Der deutsche Softwarehersteller Oxid Esales hat eine kritische Sicherheitslücke in dem Produkt Oxid-E-Shop geschlossen. Angreifer konnten mithilfe manipulierter HTTP-Get- und HTTP-Post-Requests Zugriff auf das Admininterface erlangen. Mittlerweile gibt es einen Patch, außerdem lässt sich das Problem auch mit einem Workaround beheben.

Die Sicherheitslücke wurde von dem Unternehmen selbst entdeckt, in mehreren Code-Audits soll sie zuvor unentdeckt geblieben sein. Betroffen sind alle Oxid-E-Shop-Produkte in der Enterprise-, Professional- und Community-Edition. Für die Sicherheitslücke wurde die CVE-2016-5072 vergeben.

Angreifer können sich in ungepatchten Systemen über das Frontend der Webseite Zugriff auf das Admininterface verschaffen und damit auf Kundendaten und die Datenbank zugreifen. Außerdem sollen Angreifer in der Lage sein, PHP-Code auszuführen oder anderen Code in das Frontend einzuschleusen.

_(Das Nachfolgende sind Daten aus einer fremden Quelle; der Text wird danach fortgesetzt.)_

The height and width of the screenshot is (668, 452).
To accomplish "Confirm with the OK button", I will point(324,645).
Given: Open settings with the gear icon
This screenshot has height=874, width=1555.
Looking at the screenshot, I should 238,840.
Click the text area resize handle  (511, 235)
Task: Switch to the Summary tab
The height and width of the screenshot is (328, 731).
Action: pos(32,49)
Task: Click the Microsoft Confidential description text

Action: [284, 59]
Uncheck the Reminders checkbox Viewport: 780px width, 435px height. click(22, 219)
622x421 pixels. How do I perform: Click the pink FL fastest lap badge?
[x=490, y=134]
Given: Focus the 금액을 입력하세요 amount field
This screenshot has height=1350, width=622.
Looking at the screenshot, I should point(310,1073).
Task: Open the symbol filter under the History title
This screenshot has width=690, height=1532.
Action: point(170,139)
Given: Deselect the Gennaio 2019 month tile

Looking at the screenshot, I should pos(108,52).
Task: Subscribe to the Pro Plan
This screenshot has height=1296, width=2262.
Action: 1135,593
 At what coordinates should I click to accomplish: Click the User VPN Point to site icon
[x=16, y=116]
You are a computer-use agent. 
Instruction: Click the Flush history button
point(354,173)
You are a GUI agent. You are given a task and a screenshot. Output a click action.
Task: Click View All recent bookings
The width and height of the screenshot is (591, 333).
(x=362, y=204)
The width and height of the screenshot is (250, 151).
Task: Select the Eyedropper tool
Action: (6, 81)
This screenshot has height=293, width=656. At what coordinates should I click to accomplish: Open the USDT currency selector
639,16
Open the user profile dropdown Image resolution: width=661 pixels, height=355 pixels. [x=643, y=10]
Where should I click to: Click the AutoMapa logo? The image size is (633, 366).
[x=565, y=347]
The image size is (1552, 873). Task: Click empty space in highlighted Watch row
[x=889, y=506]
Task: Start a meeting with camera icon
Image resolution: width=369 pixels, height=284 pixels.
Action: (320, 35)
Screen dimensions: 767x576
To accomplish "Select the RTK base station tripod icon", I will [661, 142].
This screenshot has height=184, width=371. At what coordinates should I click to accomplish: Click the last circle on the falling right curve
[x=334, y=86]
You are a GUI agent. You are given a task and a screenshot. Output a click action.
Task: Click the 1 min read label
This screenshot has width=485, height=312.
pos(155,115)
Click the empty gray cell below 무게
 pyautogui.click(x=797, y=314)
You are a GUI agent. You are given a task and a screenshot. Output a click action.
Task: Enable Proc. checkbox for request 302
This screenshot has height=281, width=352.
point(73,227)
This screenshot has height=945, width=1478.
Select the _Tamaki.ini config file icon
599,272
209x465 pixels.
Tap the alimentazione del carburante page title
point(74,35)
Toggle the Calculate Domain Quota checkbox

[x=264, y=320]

Ältere Versionen mit Workaround absichern

Die aktuellen Versionen werden mit einem Update versorgt, das umgehend installiert werden sollte. Ältere Versionen hingegen lassen sich nur mit einem Workaround absichern.

Dazu sollte zunächst der Admin-Ordner über die htcaccess-Datei abgesichert werden. Oxid stellt dafür eine Anleitung bereit. Außerdem sollte der standardmäßig angelegte Adminnutzer ersetzt werden. Dazu muss im Admininterface zunächst ein neuer Nutzer mit entsprechenden Rechten angelegt werden. Nach einem erneuten Login mit dem neuen Benutzernamen muss an die URL der Zusatz "&cl=user_list&fnc=deleteentry&oxid=oxdefaultadmin" angehängt und mit Enter aufgerufen werden. Nach einem erneuten Login sollte überprüft werden, ob der ursprüngliche Admin-Nutzer tatsächlich entfernt wurde.

Außerdem kann die Anwendung mithilfe einer Webapplication-Firewall gegen einen Angriff abgesichert werden. Dazu hat Syseleven eine Implementation für Modsecurity entwickelt.

Disclaimer: Syseleven ist der Hoster von Golem.de.